● **Exercise**
Exact copy, pictures excluded: reproduce every record below.
----- Source material
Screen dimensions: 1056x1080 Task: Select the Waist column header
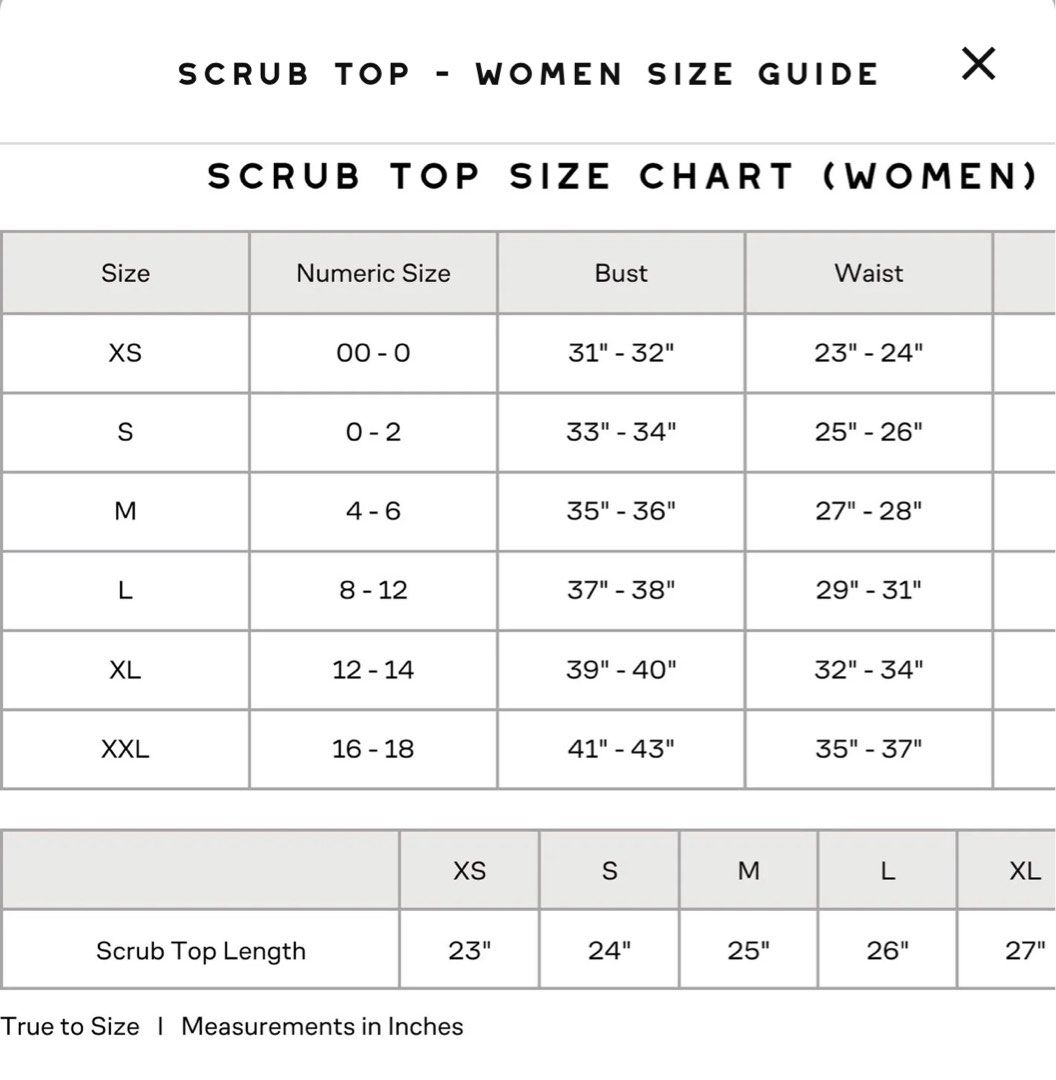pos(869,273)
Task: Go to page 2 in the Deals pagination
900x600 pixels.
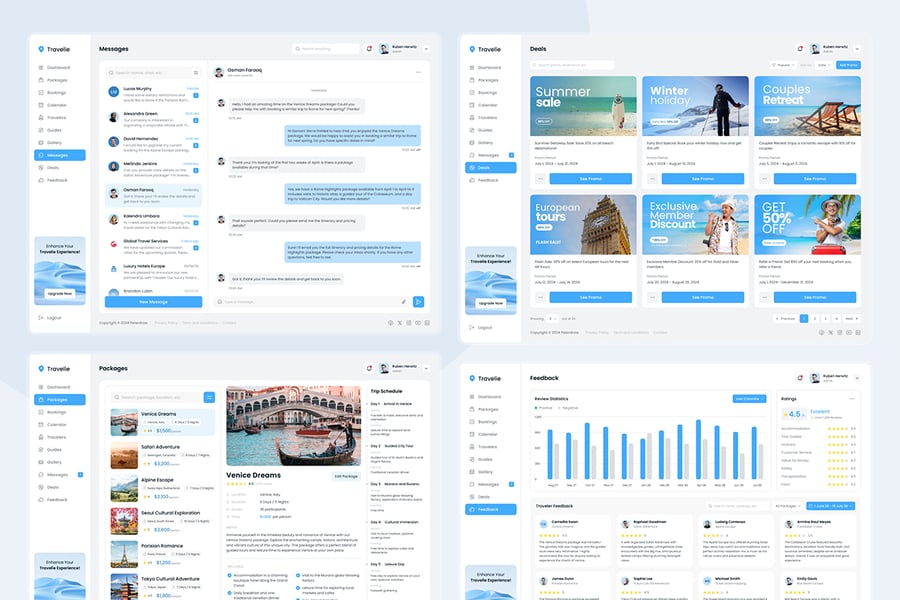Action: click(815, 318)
----------
● **Written answer**
Screen dimensions: 1056x1080 Task: Select the Waist column header
pos(869,273)
Task: Go to page 2 in the Deals pagination
900x600 pixels.
Action: click(815, 318)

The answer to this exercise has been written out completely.